= Beginning of Section =

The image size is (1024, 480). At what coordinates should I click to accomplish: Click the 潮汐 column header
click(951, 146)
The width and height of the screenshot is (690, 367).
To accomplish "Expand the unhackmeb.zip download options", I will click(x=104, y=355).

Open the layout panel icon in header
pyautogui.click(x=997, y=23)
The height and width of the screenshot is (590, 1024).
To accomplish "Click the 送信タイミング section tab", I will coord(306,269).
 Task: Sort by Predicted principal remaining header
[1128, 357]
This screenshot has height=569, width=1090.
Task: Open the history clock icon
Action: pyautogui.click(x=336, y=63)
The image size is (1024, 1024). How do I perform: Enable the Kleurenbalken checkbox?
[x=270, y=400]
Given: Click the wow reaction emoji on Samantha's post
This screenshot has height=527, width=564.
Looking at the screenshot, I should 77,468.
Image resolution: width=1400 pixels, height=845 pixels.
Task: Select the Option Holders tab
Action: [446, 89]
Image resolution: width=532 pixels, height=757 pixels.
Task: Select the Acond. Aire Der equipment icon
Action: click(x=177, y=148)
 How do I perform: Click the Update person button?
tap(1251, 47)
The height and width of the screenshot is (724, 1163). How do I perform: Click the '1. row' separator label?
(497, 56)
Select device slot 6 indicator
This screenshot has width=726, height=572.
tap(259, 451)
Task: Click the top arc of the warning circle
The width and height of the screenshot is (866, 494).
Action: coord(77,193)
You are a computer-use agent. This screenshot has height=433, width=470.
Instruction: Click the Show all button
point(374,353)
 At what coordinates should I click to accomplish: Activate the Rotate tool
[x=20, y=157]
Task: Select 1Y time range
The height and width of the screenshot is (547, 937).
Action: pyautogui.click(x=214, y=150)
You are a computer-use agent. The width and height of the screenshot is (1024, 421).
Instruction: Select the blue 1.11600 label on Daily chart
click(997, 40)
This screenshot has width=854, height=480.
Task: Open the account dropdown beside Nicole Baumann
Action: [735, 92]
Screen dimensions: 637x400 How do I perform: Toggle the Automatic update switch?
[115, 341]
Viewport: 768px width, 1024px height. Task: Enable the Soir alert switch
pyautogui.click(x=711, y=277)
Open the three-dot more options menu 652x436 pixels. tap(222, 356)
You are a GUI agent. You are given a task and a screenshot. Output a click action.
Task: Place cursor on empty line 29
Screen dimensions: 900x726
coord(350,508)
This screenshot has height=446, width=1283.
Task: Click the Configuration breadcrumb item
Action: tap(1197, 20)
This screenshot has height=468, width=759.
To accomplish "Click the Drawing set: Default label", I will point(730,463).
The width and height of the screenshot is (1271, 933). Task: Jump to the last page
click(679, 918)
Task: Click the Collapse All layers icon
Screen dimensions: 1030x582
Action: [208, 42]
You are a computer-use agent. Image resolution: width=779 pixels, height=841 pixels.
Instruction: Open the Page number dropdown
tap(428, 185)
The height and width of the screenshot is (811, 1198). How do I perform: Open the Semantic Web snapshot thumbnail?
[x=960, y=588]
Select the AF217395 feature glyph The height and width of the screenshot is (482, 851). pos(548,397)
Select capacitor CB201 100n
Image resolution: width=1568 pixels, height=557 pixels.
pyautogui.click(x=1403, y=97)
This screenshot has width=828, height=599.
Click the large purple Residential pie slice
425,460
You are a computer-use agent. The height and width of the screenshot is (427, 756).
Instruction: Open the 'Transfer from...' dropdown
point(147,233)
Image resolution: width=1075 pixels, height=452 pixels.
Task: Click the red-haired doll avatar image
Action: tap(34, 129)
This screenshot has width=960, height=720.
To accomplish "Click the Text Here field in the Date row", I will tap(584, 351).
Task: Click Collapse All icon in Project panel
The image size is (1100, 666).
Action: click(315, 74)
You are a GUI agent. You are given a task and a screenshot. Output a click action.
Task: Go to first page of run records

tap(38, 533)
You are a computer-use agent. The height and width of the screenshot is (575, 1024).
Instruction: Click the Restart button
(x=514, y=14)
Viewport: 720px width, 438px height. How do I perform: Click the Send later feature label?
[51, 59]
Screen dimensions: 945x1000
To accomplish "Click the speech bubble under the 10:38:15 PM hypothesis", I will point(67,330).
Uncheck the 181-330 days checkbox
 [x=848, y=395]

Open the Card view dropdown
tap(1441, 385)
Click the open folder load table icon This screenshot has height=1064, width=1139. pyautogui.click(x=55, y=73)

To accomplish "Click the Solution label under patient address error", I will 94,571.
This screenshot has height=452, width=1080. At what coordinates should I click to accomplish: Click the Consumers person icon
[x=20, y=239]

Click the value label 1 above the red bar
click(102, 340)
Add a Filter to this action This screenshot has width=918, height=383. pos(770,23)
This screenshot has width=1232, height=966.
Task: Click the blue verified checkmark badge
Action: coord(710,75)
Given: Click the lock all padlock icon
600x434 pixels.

= End of Section =

Your task is to transcribe the listing above in full, exactly as given.

## TASK RESPONSE
The image size is (1024, 480). At what coordinates should I click to accomplish: Click the 潮汐 column header
click(951, 146)
The width and height of the screenshot is (690, 367).
To accomplish "Expand the unhackmeb.zip download options", I will click(x=104, y=355).

Open the layout panel icon in header
pyautogui.click(x=997, y=23)
The height and width of the screenshot is (590, 1024).
To accomplish "Click the 送信タイミング section tab", I will coord(306,269).
 Task: Sort by Predicted principal remaining header
[1128, 357]
This screenshot has height=569, width=1090.
Task: Open the history clock icon
Action: pyautogui.click(x=336, y=63)
The image size is (1024, 1024). How do I perform: Enable the Kleurenbalken checkbox?
[x=270, y=400]
Given: Click the wow reaction emoji on Samantha's post
This screenshot has height=527, width=564.
Looking at the screenshot, I should 77,468.
Image resolution: width=1400 pixels, height=845 pixels.
Task: Select the Option Holders tab
Action: [446, 89]
Image resolution: width=532 pixels, height=757 pixels.
Task: Select the Acond. Aire Der equipment icon
Action: click(x=177, y=148)
 How do I perform: Click the Update person button?
tap(1251, 47)
The height and width of the screenshot is (724, 1163). How do I perform: Click the '1. row' separator label?
(497, 56)
Select device slot 6 indicator
This screenshot has width=726, height=572.
tap(259, 451)
Task: Click the top arc of the warning circle
The width and height of the screenshot is (866, 494).
Action: coord(77,193)
You are a computer-use agent. This screenshot has height=433, width=470.
Instruction: Click the Show all button
point(374,353)
 At what coordinates should I click to accomplish: Activate the Rotate tool
[x=20, y=157]
Task: Select 1Y time range
The height and width of the screenshot is (547, 937).
Action: pyautogui.click(x=214, y=150)
You are a computer-use agent. The width and height of the screenshot is (1024, 421).
Instruction: Select the blue 1.11600 label on Daily chart
click(997, 40)
This screenshot has width=854, height=480.
Task: Open the account dropdown beside Nicole Baumann
Action: [735, 92]
Screen dimensions: 637x400 How do I perform: Toggle the Automatic update switch?
[115, 341]
Viewport: 768px width, 1024px height. Task: Enable the Soir alert switch
pyautogui.click(x=711, y=277)
Open the three-dot more options menu 652x436 pixels. tap(222, 356)
You are a GUI agent. You are given a task and a screenshot. Output a click action.
Task: Place cursor on empty line 29
Screen dimensions: 900x726
coord(350,508)
This screenshot has height=446, width=1283.
Task: Click the Configuration breadcrumb item
Action: tap(1197, 20)
This screenshot has height=468, width=759.
To accomplish "Click the Drawing set: Default label", I will point(730,463).
The width and height of the screenshot is (1271, 933). Task: Jump to the last page
click(679, 918)
Task: Click the Collapse All layers icon
Screen dimensions: 1030x582
Action: [208, 42]
You are a computer-use agent. Image resolution: width=779 pixels, height=841 pixels.
Instruction: Open the Page number dropdown
tap(428, 185)
The height and width of the screenshot is (811, 1198). How do I perform: Open the Semantic Web snapshot thumbnail?
[x=960, y=588]
Select the AF217395 feature glyph The height and width of the screenshot is (482, 851). pos(548,397)
Select capacitor CB201 100n
Image resolution: width=1568 pixels, height=557 pixels.
pyautogui.click(x=1403, y=97)
This screenshot has width=828, height=599.
Click the large purple Residential pie slice
425,460
You are a computer-use agent. The height and width of the screenshot is (427, 756).
Instruction: Open the 'Transfer from...' dropdown
point(147,233)
Image resolution: width=1075 pixels, height=452 pixels.
Task: Click the red-haired doll avatar image
Action: tap(34, 129)
This screenshot has width=960, height=720.
To accomplish "Click the Text Here field in the Date row", I will tap(584, 351).
Task: Click Collapse All icon in Project panel
The image size is (1100, 666).
Action: click(315, 74)
You are a GUI agent. You are given a task and a screenshot. Output a click action.
Task: Go to first page of run records

tap(38, 533)
You are a computer-use agent. The height and width of the screenshot is (575, 1024).
Instruction: Click the Restart button
(x=514, y=14)
Viewport: 720px width, 438px height. How do I perform: Click the Send later feature label?
[51, 59]
Screen dimensions: 945x1000
To accomplish "Click the speech bubble under the 10:38:15 PM hypothesis", I will point(67,330).
Uncheck the 181-330 days checkbox
 [x=848, y=395]

Open the Card view dropdown
tap(1441, 385)
Click the open folder load table icon This screenshot has height=1064, width=1139. pyautogui.click(x=55, y=73)

To accomplish "Click the Solution label under patient address error", I will 94,571.
This screenshot has height=452, width=1080. At what coordinates should I click to accomplish: Click the Consumers person icon
[x=20, y=239]

Click the value label 1 above the red bar
click(102, 340)
Add a Filter to this action This screenshot has width=918, height=383. pos(770,23)
This screenshot has width=1232, height=966.
Task: Click the blue verified checkmark badge
Action: coord(710,75)
Given: Click the lock all padlock icon
600x434 pixels.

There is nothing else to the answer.